Math+ML+X Seminar Series
Organizer:
Angelica Aviles-Rivero
Speaker:
Shizheng Wen (ETH Zürich)
Time:
Fri., 16:00 , Mar. 20, 2026
Online:
Voov (Tencent): 201-467-303
Title:
Geometry Aware Operator Transformer as an Efficient and Accurate Neural Surrogate for PDEs on Arbitrary Domains
Abstract:
Neural operators have emerged as promising surrogates for PDE solvers, yet applying them to domains with complex geometries — as encountered in most engineering applications — remains challenging. Among existing approaches, we observe a fundamental accuracy-efficiency tradeoff: accurate models tend to be computationally expensive and poorly scalable, while efficient ones sacrifice accuracy.
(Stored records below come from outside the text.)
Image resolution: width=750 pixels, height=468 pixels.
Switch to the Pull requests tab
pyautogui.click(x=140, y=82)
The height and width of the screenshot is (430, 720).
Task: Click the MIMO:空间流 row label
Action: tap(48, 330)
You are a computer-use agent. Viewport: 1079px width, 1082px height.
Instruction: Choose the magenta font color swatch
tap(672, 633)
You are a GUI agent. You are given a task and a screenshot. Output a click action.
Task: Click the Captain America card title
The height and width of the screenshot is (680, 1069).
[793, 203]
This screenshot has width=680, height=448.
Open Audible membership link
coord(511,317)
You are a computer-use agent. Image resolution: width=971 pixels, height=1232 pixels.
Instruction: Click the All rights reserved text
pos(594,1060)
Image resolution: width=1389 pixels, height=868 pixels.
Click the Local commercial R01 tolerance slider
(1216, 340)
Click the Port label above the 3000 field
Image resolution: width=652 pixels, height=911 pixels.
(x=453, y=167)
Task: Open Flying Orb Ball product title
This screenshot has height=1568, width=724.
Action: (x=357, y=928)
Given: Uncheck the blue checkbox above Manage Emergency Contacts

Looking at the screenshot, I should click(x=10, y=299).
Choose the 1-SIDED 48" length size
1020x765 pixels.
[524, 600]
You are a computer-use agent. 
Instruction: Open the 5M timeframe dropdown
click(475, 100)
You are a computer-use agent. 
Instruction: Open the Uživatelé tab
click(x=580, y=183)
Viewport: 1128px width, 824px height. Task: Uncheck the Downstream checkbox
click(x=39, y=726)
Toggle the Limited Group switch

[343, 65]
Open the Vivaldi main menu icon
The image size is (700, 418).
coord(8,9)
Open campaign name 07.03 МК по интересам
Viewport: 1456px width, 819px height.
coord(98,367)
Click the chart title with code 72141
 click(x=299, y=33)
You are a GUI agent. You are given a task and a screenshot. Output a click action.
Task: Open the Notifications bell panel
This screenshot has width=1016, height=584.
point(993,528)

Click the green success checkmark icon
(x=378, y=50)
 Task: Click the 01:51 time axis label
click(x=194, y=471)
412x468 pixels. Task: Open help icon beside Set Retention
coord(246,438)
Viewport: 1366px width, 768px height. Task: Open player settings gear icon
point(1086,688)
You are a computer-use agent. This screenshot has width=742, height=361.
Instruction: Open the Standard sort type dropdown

In this talk, I will present GAOT (Geometry Aware Operator Transformer), which overcomes this tradeoff by combining a novel multiscale attentional graph neural operator encoder/decoder with geometry embeddings and a vision transformer processor. This design enables GAOT to handle arbitrary point cloud inputs, produce outputs at any query point, and scale to very large meshes efficiently. Experiments on 28 benchmarks across diverse PDEs show that GAOT achieves top accuracy and robustness while being the most efficient model among all baselines. I will further demonstrate GAOT's scalability on three large-scale 3D industrial CFD datasets — including automobile and aerospace aerodynamics with meshes up to 9 million points — where it achieves state-of-the-art performance.